**Text segment:**
━━━━━━━━━━━━━━━━━━━━

As you all know, loan agreements include financial and non-financial covenants imposed on the borrower. Failure to maintain a covenant leads to an event of default. A financial covenant might be maintaining a certain debt-to-equity ratio. A non-financial covenant might be preventing a change in control of the board of directors. Changing the make-up of a board of directors, is of course, the right of the shareholders. When a board of directors agrees that such a change could trigger a default under a loan it may be impermissibly intruding on the shareholders' franchise.
Here is what Vice Chancellor Lamb had to say on the subject in San Antonio Fire & Police Pension Fund v. Amylin Pharmaceuticals, Inc., 2009 WL 1337150 (May 12, 2009):
“This case does highlight the troubling reality that corporations and their counsel routinely negotiate contract terms that may, in some circumstances, impinge on the free exercise of the stockholder franchise. In the context of the negotiations of a debt instrument, this is particularly troubling, for two reasons. First, as a matter of course, there are few events which have the potential to be more catastrophic for a corporation than the triggering of an event of default under one of its debt agreements. Second, the board, when negotiating with rights that belong first and foremost to stockholders (i.e., the stockholder franchise), must be especially solicitous to its duties both to the corporation and to its stockholders. This is never more true than when negotiating with debtholders, whose interests at times may be directly adverse to those of the stockholders. Outside counsel advising a board in such circumstances should be especially mindful of the board’s continuing duties to the stockholders to protect their interests. Specifically, terms which may affect the stockholders’ range of discretion in exercising the franchise should, even if considered customary, be highlighted to the board. In this way, the board will be able to exercise its fully informed business judgment.”
The case is on appeal.
-Marc Ward
Marc,
I assume in such cases the contractual covenant cannot be breached but rather is simply unenforceable because it contravenes public policy?

━━━━━━━━━━━━━━━━━━━━

**Required tasks:**
[A] Rewrite the loan covenant text starting with "The case is" and going on through "contravenes public policy?", putting "void" in place of "unenforceable".
[B] In Vice Chancellor Lamb's quoted remarks in the loan covenant text, list every sentence that contains the word "board".

**Dataset excerpts:**
━━━━━━━━━━━━━━━━━━━━

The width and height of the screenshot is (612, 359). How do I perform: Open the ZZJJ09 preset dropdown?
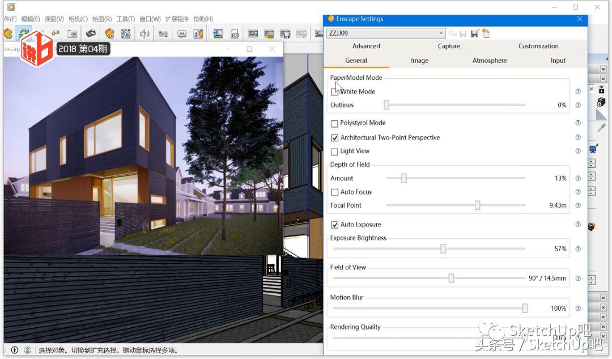(441, 33)
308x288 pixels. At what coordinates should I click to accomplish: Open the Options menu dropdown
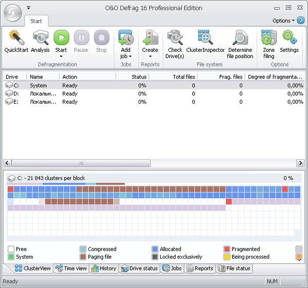pyautogui.click(x=283, y=21)
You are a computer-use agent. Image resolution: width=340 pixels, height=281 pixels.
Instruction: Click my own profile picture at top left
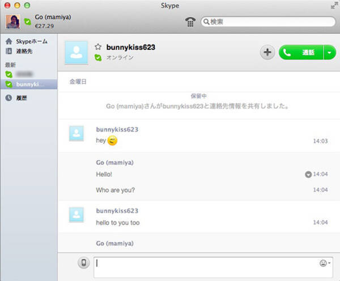point(12,21)
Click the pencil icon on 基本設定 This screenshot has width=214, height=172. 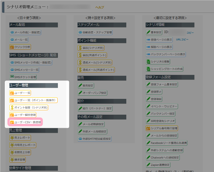148,32
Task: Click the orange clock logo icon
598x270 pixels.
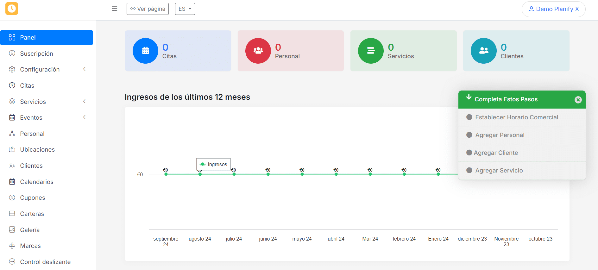Action: click(12, 9)
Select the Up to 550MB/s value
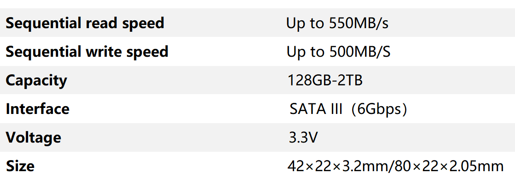 point(337,24)
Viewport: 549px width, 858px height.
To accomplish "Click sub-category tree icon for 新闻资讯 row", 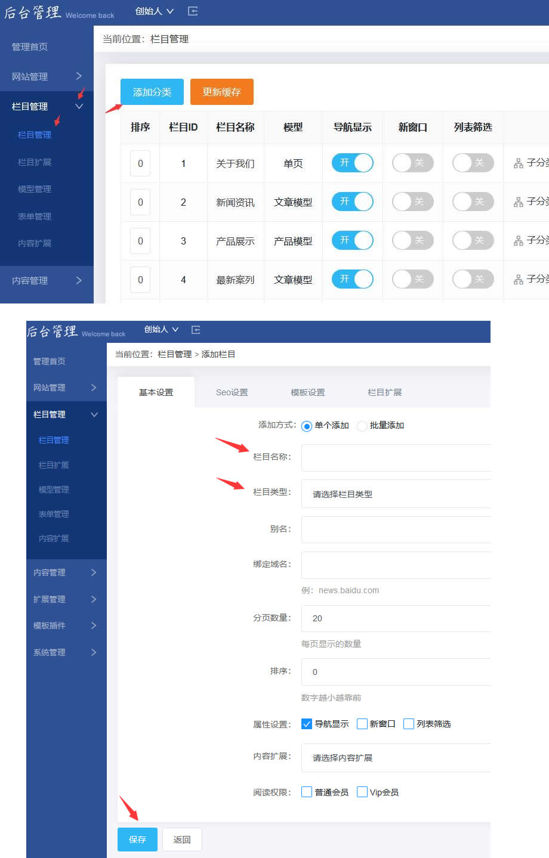I will point(519,202).
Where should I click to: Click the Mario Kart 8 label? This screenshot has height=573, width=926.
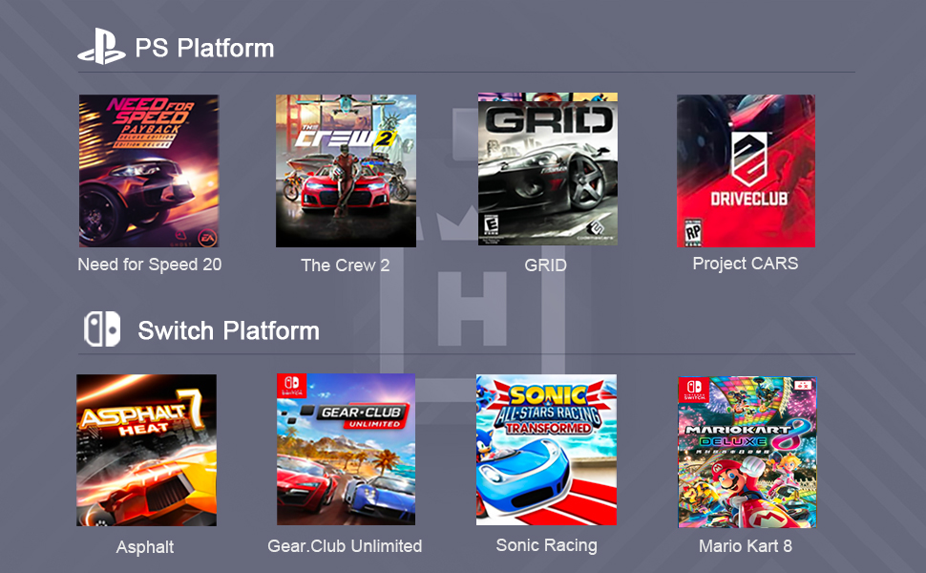point(746,546)
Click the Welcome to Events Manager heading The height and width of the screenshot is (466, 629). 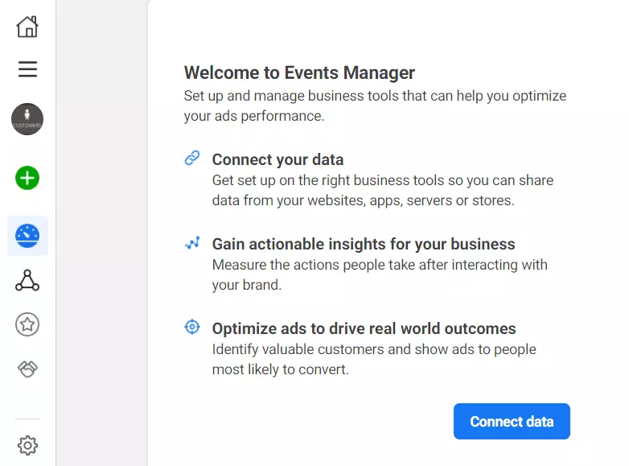click(x=299, y=73)
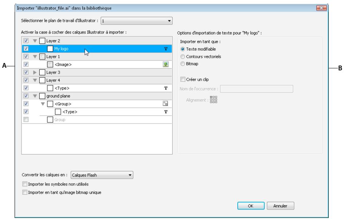Check Importer les symboles non utilisés
This screenshot has width=344, height=219.
point(25,184)
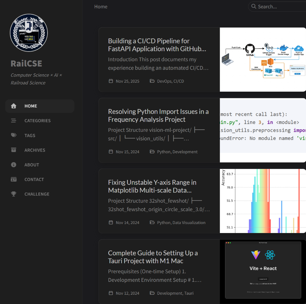Image resolution: width=306 pixels, height=304 pixels.
Task: Open the Vite + React screenshot thumbnail
Action: pyautogui.click(x=263, y=270)
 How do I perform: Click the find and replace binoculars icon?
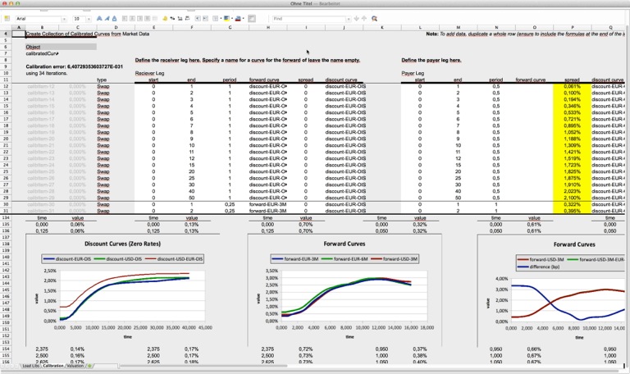[x=374, y=19]
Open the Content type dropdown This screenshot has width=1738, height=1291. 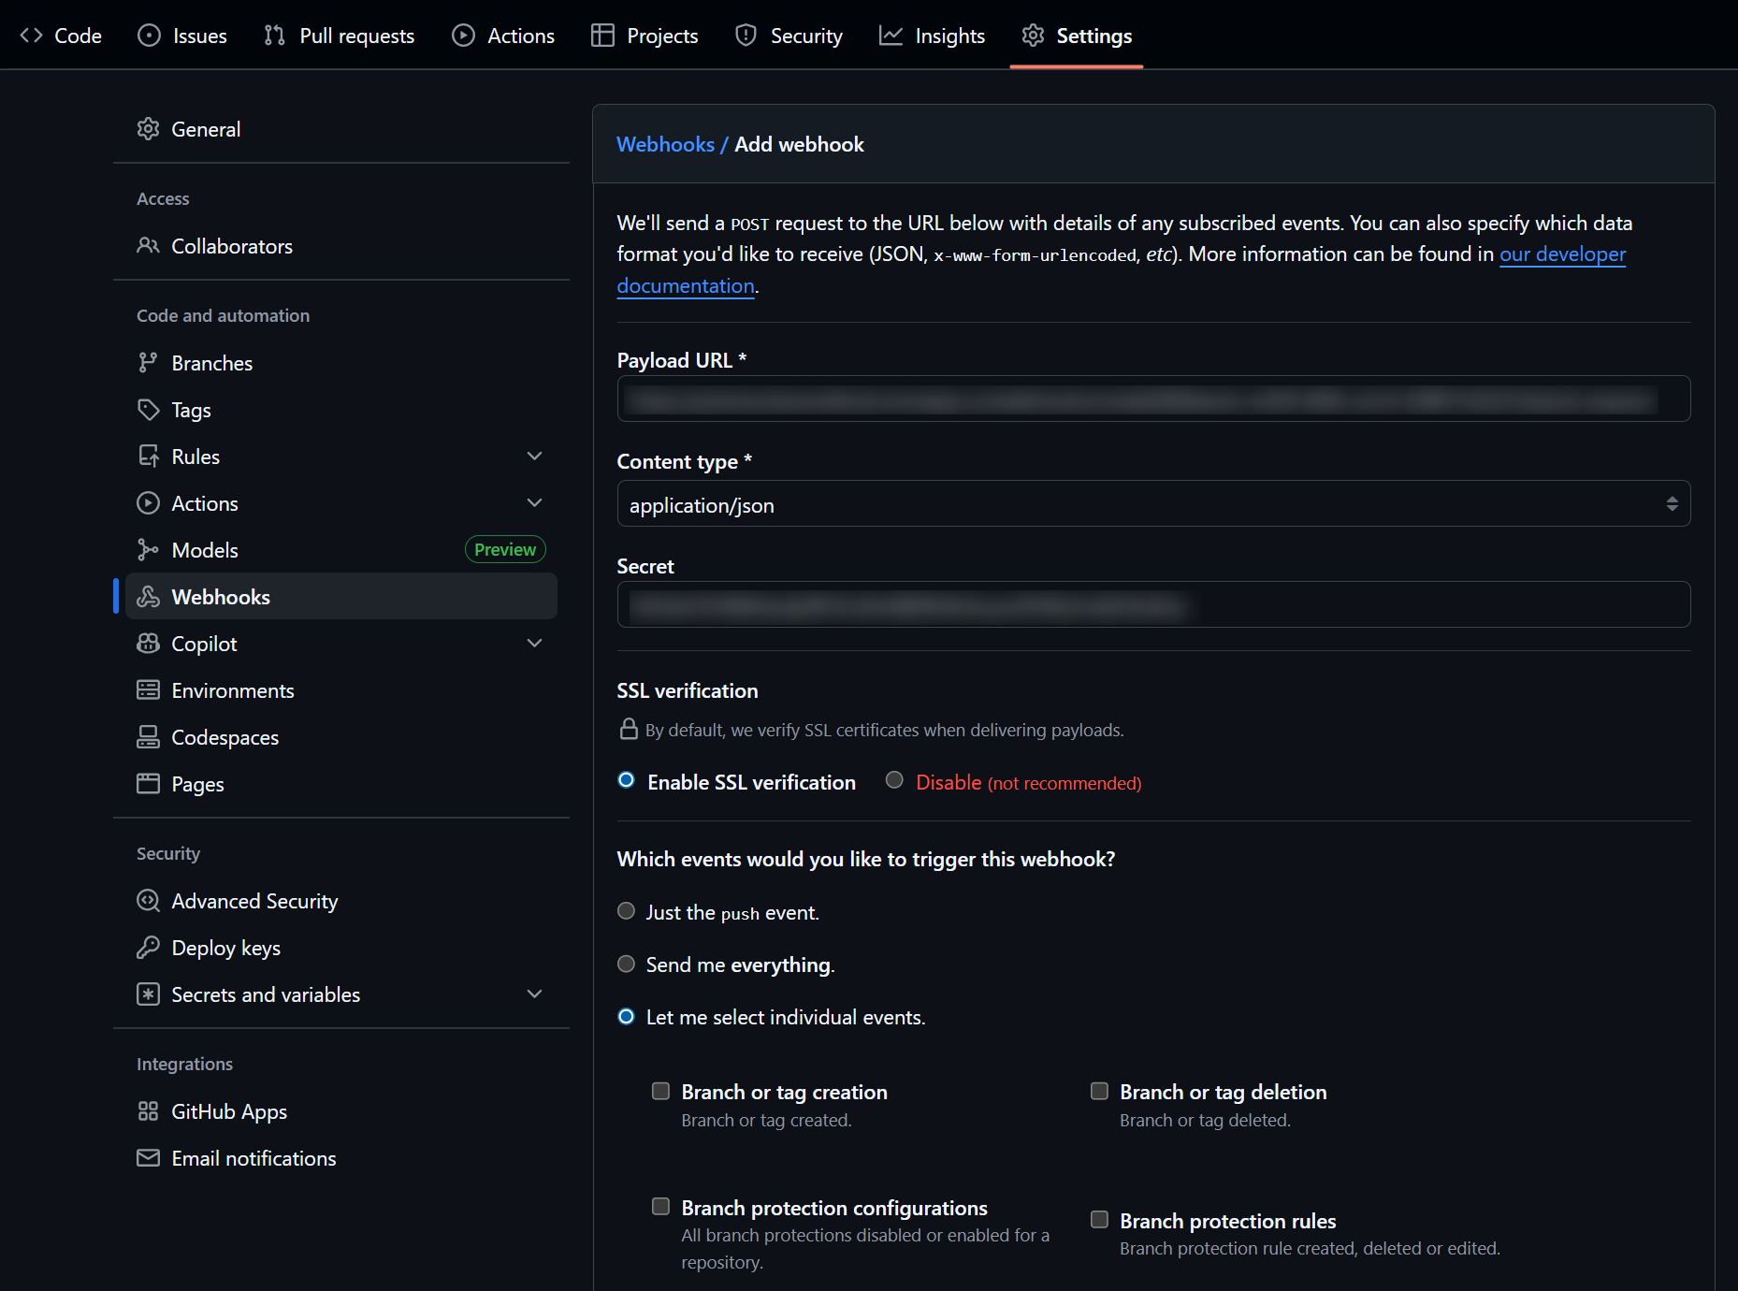1152,504
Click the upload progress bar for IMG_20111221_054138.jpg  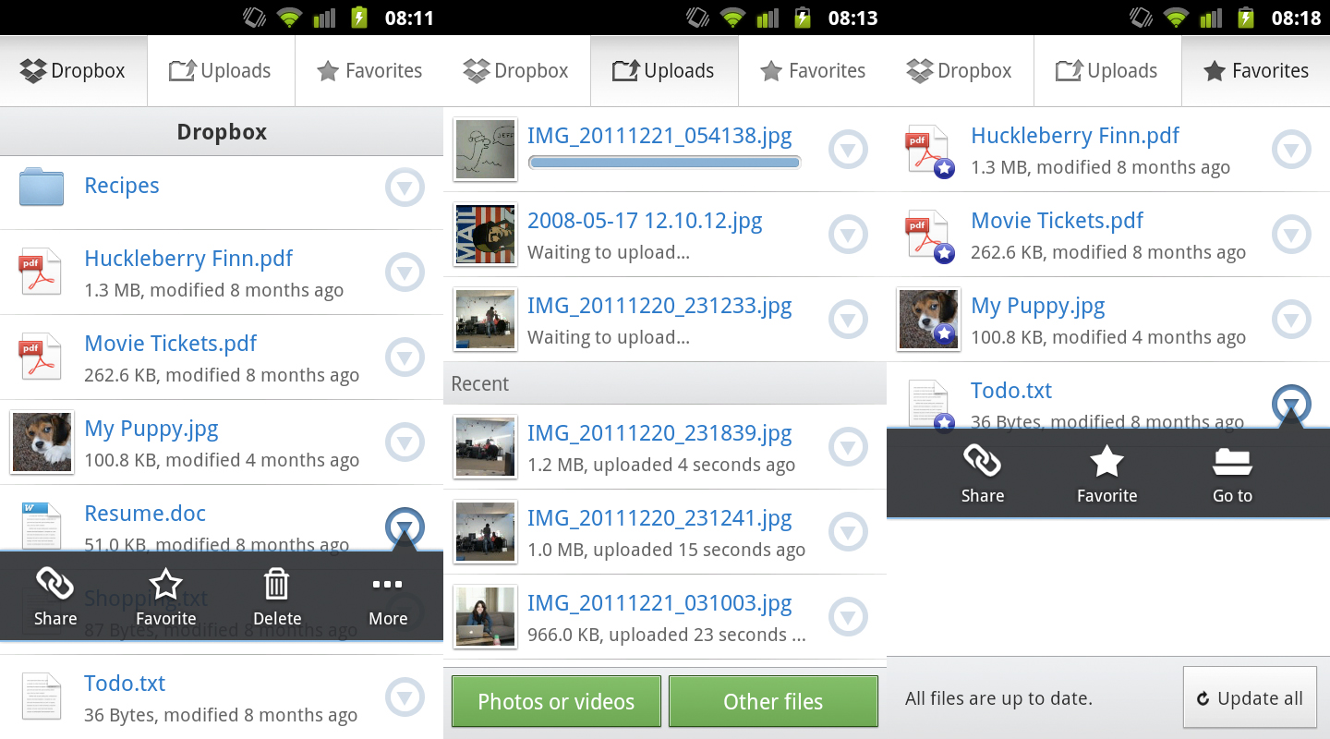[x=664, y=163]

━━━━━━━━━━━━━━━━━━━━

**Solutions per task:**
[A]
The case is on appeal.
-Marc Ward
Marc,
I assume in such cases the contractual covenant cannot be breached but rather is simply void because it contravenes public policy?

[B]
- Second, the board, when negotiating with rights that belong first and foremost to stockholders (i.e., the stockholder franchise), must be especially solicitous to its duties both to the corporation and to its stockholders.
- Outside counsel advising a board in such circumstances should be especially mindful of the board’s continuing duties to the stockholders to protect their interests.
- Specifically, terms which may affect the stockholders’ range of discretion in exercising the franchise should, even if considered customary, be highlighted to the board.
- In this way, the board will be able to exercise its fully informed business judgment.